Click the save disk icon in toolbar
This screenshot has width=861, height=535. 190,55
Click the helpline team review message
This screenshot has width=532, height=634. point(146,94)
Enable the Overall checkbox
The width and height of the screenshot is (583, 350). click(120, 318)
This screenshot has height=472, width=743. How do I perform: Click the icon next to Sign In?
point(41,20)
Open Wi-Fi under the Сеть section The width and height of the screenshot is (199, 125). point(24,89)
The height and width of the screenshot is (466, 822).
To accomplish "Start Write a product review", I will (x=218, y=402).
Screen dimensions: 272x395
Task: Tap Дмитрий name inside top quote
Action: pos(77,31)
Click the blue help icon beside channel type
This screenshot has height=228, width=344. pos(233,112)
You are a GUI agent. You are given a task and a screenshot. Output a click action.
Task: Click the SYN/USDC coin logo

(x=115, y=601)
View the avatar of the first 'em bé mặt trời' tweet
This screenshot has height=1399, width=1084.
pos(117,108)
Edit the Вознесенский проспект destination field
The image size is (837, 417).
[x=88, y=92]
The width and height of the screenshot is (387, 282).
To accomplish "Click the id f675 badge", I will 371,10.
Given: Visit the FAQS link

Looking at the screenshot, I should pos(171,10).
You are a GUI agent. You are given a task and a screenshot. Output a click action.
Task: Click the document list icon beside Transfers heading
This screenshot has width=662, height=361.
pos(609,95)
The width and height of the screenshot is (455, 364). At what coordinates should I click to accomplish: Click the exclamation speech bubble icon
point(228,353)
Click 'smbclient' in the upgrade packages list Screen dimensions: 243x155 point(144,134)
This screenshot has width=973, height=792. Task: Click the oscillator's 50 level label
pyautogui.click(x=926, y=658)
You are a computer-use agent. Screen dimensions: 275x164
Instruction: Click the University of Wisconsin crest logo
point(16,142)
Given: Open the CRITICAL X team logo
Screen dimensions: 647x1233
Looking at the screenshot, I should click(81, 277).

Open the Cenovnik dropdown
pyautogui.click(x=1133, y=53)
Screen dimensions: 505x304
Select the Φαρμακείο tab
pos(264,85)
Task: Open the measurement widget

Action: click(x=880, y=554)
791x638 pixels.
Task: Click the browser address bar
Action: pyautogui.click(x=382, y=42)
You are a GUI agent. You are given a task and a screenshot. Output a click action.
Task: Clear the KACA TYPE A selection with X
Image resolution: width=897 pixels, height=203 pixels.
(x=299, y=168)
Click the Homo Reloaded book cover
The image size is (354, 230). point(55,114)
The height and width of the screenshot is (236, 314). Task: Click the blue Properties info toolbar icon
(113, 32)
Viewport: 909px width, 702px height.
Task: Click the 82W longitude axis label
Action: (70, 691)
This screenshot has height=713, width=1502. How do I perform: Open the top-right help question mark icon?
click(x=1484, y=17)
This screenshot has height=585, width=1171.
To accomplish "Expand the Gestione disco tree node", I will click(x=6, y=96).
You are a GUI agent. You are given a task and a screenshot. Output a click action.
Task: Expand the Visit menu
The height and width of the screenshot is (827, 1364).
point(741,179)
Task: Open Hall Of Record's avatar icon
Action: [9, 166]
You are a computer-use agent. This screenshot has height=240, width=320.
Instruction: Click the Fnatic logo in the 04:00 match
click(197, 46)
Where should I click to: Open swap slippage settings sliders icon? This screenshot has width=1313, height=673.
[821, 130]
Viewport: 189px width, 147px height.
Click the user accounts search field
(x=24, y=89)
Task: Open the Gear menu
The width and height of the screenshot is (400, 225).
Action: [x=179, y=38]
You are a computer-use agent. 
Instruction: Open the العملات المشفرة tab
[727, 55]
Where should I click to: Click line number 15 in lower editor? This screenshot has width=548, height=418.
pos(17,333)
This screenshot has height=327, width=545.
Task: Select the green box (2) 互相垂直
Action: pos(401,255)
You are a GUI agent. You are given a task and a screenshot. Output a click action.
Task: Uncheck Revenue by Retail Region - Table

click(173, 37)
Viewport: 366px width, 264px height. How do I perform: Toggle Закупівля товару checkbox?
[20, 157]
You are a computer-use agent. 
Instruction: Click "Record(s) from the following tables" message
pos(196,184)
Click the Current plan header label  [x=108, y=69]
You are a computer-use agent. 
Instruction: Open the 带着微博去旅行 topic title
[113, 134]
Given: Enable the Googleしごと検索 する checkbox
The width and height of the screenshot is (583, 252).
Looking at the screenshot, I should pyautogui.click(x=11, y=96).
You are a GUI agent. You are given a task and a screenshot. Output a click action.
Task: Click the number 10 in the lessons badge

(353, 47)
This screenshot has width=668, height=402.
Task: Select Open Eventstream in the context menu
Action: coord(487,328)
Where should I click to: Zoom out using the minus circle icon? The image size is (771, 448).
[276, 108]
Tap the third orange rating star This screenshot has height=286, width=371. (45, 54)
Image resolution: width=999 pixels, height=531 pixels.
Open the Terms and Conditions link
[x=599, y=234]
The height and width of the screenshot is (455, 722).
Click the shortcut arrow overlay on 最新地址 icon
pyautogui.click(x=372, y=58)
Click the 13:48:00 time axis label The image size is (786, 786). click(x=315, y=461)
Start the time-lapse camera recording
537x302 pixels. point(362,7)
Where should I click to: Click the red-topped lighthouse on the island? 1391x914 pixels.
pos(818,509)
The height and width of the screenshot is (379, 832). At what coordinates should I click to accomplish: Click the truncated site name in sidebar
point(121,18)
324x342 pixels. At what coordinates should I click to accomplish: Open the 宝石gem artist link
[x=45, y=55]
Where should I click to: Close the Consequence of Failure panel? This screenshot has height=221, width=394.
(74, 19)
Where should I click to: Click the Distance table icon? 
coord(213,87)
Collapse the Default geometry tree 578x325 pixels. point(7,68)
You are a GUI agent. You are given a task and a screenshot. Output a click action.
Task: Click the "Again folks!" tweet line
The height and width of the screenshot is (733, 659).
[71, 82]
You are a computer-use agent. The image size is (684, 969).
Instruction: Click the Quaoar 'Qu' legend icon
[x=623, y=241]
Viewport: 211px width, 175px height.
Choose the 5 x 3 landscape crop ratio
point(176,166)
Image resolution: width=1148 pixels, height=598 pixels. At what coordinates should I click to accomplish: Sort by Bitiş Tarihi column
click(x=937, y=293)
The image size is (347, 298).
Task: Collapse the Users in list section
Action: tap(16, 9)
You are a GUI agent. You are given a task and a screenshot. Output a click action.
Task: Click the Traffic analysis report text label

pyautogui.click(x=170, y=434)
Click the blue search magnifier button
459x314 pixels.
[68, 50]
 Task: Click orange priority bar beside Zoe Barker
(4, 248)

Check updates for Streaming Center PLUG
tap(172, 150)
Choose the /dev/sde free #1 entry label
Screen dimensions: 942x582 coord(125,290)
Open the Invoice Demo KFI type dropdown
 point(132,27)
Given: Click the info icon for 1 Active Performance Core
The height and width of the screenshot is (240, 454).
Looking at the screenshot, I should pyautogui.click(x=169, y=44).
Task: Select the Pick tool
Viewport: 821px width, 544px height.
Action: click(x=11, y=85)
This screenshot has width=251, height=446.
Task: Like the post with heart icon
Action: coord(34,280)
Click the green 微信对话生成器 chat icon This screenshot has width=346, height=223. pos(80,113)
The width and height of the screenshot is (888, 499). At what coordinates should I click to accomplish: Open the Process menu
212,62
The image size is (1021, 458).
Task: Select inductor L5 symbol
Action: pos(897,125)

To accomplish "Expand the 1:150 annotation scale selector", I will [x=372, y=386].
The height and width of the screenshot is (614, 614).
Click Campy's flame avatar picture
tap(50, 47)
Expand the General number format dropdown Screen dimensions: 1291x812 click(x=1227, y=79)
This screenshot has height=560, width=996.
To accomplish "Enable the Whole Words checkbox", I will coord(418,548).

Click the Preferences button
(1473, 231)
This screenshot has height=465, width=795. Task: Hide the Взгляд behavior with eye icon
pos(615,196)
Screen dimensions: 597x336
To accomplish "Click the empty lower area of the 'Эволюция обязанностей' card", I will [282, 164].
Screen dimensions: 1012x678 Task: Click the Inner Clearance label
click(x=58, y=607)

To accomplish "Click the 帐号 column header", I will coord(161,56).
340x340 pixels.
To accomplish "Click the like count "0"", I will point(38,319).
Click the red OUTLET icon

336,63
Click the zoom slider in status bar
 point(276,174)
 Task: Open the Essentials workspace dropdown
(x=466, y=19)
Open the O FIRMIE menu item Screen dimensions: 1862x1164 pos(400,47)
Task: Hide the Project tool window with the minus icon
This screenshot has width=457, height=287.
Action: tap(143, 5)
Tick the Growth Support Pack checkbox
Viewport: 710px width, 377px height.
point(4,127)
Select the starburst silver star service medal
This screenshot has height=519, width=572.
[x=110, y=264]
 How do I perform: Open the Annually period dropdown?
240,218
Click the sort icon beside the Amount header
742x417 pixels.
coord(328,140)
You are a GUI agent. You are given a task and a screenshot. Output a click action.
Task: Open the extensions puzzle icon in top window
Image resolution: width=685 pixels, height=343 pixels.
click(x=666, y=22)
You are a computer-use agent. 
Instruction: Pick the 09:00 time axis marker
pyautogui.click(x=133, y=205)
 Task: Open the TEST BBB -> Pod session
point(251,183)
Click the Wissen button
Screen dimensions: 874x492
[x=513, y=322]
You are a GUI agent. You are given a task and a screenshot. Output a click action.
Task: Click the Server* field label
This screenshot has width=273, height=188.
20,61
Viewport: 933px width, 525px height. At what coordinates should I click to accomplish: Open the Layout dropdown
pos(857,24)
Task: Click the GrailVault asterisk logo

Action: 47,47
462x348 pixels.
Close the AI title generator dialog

----------------------------------------

Report how many lines of the data above include "tree", giving the number and no other words.

2